Help finally arrives. An experienced cardiovascular anesthesiologist. He is calm and clear. He takes the lead, calls the shots, thinks of everything, gives orders, places an arterial line between compressions without interrupting the process; I can’t believe it. — How does he do that?! — He gets the patient back to spontaneous circulation. “We’re out. Okay, solid ground.” No? No. He codes again, more compressions. — Oh God, it can’t be; it’s just a biliary drainage; he’s going to DIE during a “simple” biliary drainage. — I did NOT consider the possibility of death. Did I not tell the family that he could die? No? No! He’s going to die, and they didn’t expect it. He didn’t expect it either. He didn’t say his final goodbye to them. Another round of epinephrine. More compressions. His rhythm is not shockable; we need to keep doing chest compressions. There’s no do-not-resuscitate order on his chart. We have to keep going. — Do we? — Meanwhile, the leader gives orders calmly. He also knows what will happen but doesn’t seem distressed by the outcome. The patient goes into spontaneous circulation again. I can’t believe it. Did he have another infarction? I don’t know. Probably. One more time. We repeat this cycle one more time. — “Pupils? Dilated.” — Death was declared after 40 minutes of effort.
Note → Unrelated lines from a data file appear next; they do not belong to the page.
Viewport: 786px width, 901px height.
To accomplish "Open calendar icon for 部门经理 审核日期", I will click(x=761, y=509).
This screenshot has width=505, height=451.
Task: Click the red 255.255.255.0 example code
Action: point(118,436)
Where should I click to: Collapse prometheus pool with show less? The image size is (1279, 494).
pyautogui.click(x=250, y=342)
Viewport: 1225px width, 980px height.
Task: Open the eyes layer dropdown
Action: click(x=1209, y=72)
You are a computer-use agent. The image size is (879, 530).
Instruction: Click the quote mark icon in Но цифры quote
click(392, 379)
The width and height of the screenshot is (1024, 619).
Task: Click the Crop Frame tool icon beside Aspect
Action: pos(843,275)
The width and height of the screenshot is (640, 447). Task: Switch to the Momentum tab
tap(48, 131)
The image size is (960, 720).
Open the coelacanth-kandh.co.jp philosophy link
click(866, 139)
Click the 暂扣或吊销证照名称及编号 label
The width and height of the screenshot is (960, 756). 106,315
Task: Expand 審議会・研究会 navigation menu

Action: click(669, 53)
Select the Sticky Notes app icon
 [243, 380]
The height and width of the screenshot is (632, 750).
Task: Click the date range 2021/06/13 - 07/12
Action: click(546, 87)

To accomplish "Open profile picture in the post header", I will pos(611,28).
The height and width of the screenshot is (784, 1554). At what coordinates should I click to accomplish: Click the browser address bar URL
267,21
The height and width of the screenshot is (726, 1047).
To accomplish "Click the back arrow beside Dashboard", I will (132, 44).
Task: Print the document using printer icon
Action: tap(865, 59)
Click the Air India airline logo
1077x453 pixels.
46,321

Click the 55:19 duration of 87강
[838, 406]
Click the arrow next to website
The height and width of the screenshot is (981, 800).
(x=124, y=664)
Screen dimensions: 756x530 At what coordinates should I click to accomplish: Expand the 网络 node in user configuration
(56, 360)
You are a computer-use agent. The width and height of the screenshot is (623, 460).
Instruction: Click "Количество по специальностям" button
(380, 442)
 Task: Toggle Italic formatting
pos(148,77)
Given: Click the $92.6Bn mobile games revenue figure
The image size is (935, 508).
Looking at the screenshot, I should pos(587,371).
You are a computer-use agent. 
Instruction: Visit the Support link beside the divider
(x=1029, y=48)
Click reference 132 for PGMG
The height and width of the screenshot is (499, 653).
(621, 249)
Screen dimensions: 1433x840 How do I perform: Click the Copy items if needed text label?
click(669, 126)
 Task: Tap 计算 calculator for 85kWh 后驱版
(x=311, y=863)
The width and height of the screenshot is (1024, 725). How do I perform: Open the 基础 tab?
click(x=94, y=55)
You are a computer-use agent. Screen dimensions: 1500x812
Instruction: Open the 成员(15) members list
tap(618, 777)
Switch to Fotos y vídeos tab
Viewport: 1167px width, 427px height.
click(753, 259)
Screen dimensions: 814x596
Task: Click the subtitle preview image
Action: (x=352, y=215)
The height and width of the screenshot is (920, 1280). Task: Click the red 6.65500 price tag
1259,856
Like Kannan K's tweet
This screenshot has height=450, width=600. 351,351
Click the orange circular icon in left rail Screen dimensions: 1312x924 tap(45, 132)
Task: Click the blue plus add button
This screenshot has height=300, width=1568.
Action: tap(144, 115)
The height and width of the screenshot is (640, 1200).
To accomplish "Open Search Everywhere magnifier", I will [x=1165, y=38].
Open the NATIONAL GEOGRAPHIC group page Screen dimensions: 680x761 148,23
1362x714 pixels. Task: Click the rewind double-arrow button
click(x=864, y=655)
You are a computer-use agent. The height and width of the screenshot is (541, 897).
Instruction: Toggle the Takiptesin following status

I lock eyes with the radiologist, both of us in disbelief over what just transpired. What started as a routine procedure so the patient would have more time with his family took an unexpected turn. — His family! We have to talk to them. Do I have to do it? Me? I don’t know … — Everyone leaves. I tell myself I have to write notes. Record everything that happened. I have to be precise. — Do that first? Or talk to the family? — “No. Write it down before you forget; it’s a serious event.” — Besides, I can’t utter a word.

The radiologist goes out to speak with them. I hear the daughter scream. — Yes, scream. — He’s told them. And I don’t know what to do. I have a tangle of thoughts and feelings I can’t unravel. Again, I tell myself to do what I do best: a good anesthetic record—a detailed description. When I’m done, the family is gone. I recount what had happened to my boss. He just asks if I wrote everything down.

The next day, everything went on as usual. However, I faced a decision within: What kind of doctor would I be? One who says, “One more difficult case, one less patient?”; “Don’t get involved. Keep your distance.” Valid. Pragmatic. Also, cynical. Thankfully, I had help navigating this sea of confusion and chose otherwise.

I still grapple with enduring shame and guilt from painful losses, a struggle intensified by a lifetime of focusing on victories rather than perceived defeats. But I now know that coping with this requires unearthing what is not overtly said to avoid burying myself beneath the weight of the unspoken.